Room‐temperature tunable tunneling magnetoresistance in Fe3GaTe2/WSe2/Fe3GaTe2 van der Waals heterostructures

The exceptional properties of two‐dimensional (2D) magnet materials present a novel approach to fabricate functional magnetic tunnel junctions (MTJ) by constructing full van der Waals (vdW) heterostructures with atomically sharp and clean interfaces. The exploration of vdW MTJ devices with high working temperature and adjustable functionalities holds great potential for advancing the application of 2D materials in magnetic sensing and data storage. Here, we report the observation of highly tunable room‐temperature tunneling magnetoresistance through electronic means in a full vdW Fe3GaTe2/WSe2/Fe3GaTe2 MTJ. The spin valve effect of the MTJ can be detected even with the current below 1 nA, both at low and room temperatures, yielding a tunneling magnetoresistance (TMR) of 340% at 2 K and 50% at 300 K, respectively.
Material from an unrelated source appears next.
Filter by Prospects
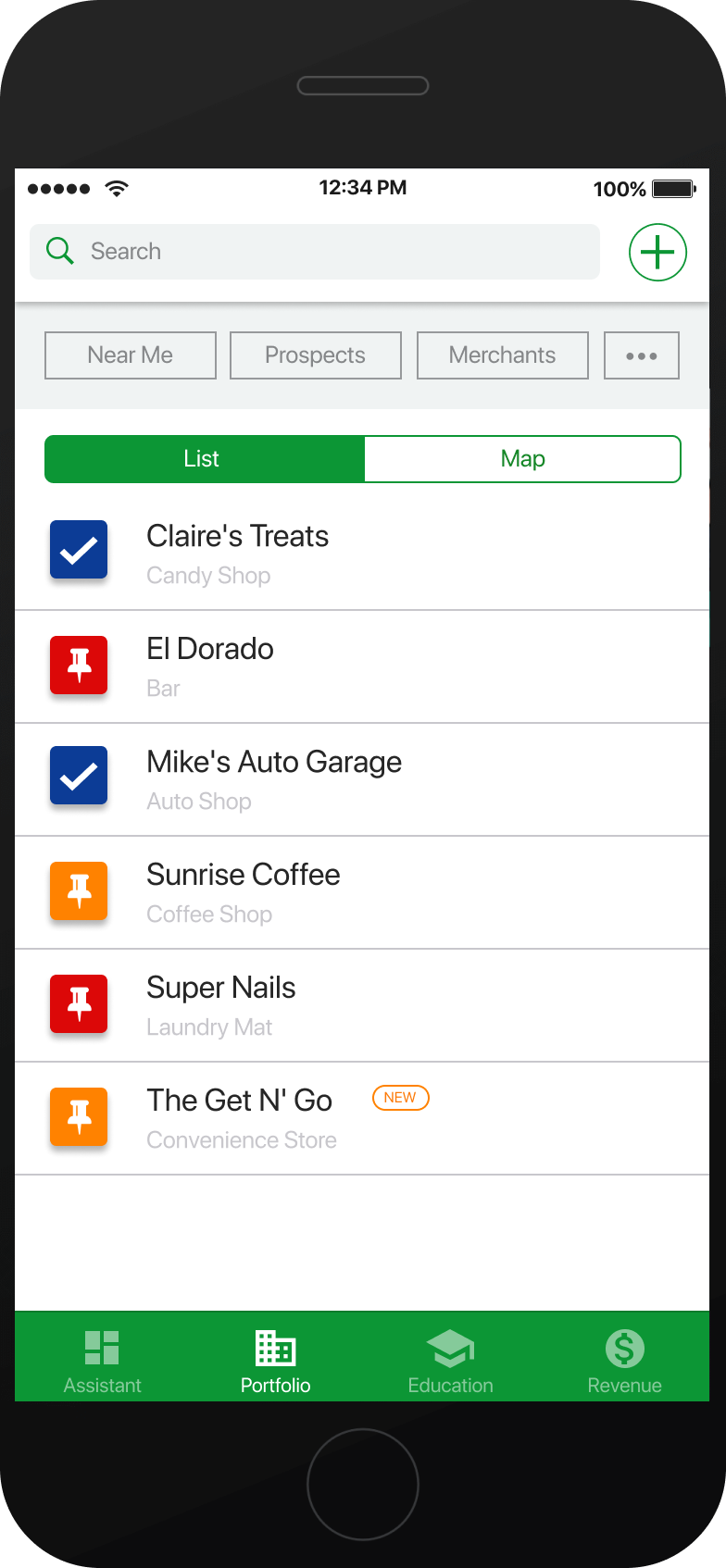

Importantly, the magnitude and sign of TMR can be modulated by a DC bias current, even at room temperature, a capability that was previously unrealized in full vdW MTJs. This tunable TMR arises from the contribution of energy‐dependent localized spin states in the metallic ferromagnet Fe3GaTe2 during tunnel transport when a finite electrical bias is applied. Our work offers a new perspective for designing and exploring room‐temperature tunable spintronic devices based on vdW magnet heterostructures. Achieving room‐temperature electrical control of tunneling magnetoresistance (TMR) in van der Waals (vdW) magnetic tunnel junction (MTJ) devices remains an ongoing challenge, limited by the Curie temperature of two‐dimensional (2D) magnetic materials. Thanks to the room‐temperature 2D magnetic material Fe3GaTe2, the room‐temperature tunable TMR is realized in the Fe3GaTe2/WSe2/Fe3GaTe2 vdW heterostructure through the application of a DC electric bias.